EXERCISE BRIEF: Retype only what runs from the line that contains "Task: Click the Cut scissors icon" through the last line of the listing below, both lines included.

INFORMATION:
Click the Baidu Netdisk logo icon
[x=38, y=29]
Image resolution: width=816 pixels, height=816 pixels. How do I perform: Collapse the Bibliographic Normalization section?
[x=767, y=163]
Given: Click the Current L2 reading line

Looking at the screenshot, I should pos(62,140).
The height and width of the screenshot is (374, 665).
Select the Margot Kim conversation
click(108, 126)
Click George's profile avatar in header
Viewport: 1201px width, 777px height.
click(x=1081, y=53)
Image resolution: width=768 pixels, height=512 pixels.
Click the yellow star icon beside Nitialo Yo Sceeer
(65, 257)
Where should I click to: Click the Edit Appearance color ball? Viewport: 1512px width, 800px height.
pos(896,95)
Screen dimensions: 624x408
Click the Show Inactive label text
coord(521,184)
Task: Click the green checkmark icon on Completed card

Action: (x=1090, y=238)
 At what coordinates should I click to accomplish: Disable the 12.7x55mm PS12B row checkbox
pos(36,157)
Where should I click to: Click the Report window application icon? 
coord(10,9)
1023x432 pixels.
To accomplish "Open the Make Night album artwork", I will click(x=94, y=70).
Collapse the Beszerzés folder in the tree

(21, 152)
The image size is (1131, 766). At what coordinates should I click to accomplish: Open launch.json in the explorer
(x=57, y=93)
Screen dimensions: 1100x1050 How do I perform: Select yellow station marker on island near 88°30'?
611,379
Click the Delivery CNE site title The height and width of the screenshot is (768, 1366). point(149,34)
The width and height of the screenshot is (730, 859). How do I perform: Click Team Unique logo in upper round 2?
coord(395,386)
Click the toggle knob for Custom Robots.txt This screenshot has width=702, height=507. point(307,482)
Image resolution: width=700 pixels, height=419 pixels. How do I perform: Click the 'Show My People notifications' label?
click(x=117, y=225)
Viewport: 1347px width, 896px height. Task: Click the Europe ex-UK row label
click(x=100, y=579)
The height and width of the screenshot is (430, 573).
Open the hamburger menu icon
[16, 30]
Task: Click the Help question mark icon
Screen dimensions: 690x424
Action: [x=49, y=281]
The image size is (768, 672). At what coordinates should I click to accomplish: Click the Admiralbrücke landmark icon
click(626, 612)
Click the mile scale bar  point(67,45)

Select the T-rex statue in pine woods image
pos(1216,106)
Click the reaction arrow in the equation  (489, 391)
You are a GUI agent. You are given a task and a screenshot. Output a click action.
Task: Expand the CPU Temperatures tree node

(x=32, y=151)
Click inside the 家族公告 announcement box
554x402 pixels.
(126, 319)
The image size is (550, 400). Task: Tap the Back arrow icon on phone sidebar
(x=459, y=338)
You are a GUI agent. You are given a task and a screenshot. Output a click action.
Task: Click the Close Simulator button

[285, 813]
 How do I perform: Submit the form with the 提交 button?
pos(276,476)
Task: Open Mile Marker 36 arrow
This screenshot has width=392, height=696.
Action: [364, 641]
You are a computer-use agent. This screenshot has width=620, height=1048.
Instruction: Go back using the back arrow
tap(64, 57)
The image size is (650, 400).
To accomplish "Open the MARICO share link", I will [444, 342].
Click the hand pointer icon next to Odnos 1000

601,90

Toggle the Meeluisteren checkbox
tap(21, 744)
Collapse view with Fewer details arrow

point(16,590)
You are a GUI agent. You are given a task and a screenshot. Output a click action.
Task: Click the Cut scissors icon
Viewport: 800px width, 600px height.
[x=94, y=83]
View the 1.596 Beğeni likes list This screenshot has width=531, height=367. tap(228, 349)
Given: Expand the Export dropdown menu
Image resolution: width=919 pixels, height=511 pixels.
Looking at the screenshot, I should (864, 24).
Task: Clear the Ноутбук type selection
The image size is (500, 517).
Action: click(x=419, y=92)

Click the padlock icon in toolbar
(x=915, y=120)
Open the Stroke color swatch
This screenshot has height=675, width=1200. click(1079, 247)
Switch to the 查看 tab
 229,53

ANSWER SECTION:
Task: Click the Cut scissors icon
Viewport: 800px width, 600px height.
[x=94, y=83]
View the 1.596 Beğeni likes list This screenshot has width=531, height=367. tap(228, 349)
Given: Expand the Export dropdown menu
Image resolution: width=919 pixels, height=511 pixels.
Looking at the screenshot, I should (864, 24).
Task: Clear the Ноутбук type selection
The image size is (500, 517).
Action: click(x=419, y=92)

Click the padlock icon in toolbar
(x=915, y=120)
Open the Stroke color swatch
This screenshot has height=675, width=1200. click(1079, 247)
Switch to the 查看 tab
 229,53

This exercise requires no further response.